_DIRECTIONS FOR THIS TASK_
Among the records below, find the lines that contain "CHEF" and copy each of them.

START ENTRIES SUPPLIED

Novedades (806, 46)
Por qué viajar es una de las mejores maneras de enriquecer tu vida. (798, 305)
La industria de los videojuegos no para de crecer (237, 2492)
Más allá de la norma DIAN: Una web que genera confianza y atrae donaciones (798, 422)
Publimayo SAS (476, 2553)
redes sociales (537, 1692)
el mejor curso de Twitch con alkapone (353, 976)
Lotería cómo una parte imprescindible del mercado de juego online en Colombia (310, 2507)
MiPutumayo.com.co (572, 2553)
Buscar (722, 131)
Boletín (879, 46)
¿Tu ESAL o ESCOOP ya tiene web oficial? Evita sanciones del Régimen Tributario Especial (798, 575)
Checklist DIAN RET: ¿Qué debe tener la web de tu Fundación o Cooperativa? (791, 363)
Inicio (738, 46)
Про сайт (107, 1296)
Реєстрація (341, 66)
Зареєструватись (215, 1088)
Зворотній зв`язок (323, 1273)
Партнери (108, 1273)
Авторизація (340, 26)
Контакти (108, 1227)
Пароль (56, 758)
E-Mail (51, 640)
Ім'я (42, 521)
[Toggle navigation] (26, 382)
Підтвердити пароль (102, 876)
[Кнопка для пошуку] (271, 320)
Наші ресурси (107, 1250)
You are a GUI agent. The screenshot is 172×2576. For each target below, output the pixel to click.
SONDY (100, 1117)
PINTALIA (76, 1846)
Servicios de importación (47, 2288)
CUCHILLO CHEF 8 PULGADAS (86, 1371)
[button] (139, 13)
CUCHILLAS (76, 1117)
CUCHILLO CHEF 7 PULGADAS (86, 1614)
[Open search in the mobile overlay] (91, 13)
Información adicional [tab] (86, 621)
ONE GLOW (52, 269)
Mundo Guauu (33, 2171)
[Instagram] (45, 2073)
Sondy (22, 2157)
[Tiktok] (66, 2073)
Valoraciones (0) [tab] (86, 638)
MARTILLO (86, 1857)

END ENTRIES SUPPLIED

_ANSWER FOR THE TASK_
CUCHILLO CHEF 8 PULGADAS (86, 1371)
CUCHILLO CHEF 7 PULGADAS (86, 1614)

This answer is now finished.